> _TASK REQUIREMENTS_
Please write out each of the rows below word for word, leaving out the pictures.

■ ■ ■ ■

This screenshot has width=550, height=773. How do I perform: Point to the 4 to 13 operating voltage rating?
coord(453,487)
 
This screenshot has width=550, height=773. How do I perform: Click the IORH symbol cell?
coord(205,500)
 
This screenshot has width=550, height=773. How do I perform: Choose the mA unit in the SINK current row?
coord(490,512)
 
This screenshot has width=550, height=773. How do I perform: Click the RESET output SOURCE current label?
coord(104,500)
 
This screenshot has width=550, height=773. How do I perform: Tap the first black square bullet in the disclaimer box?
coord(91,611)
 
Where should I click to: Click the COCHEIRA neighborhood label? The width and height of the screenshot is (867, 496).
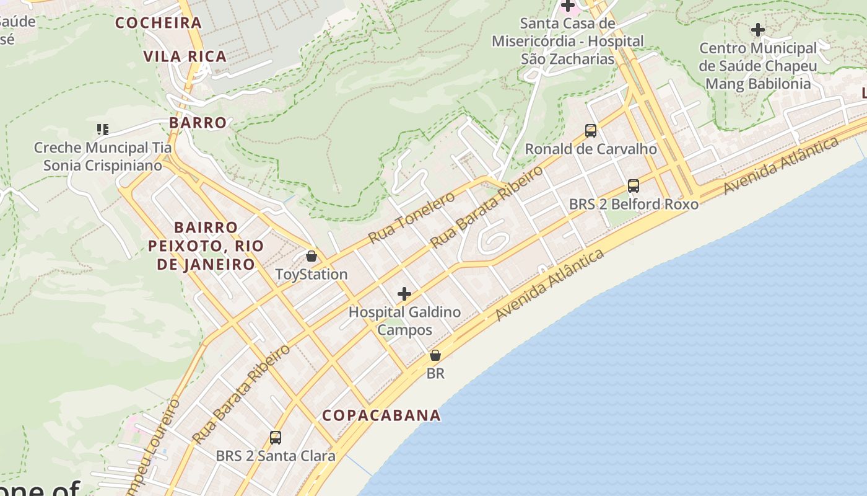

■ ■ ■ ■

> _FULL OUTPUT_
This screenshot has width=550, height=773. How do I perform: Point to the 4 to 13 operating voltage rating?
coord(453,487)
 
This screenshot has width=550, height=773. How do I perform: Click the IORH symbol cell?
coord(205,500)
 
This screenshot has width=550, height=773. How do I perform: Choose the mA unit in the SINK current row?
coord(490,512)
 
This screenshot has width=550, height=773. How do I perform: Click the RESET output SOURCE current label?
coord(104,500)
 
This screenshot has width=550, height=773. How do I perform: Tap the first black square bullet in the disclaimer box?
coord(91,611)
 
Where should I click to: Click the COCHEIRA neighborhood label? The width and height of the screenshot is (867, 496).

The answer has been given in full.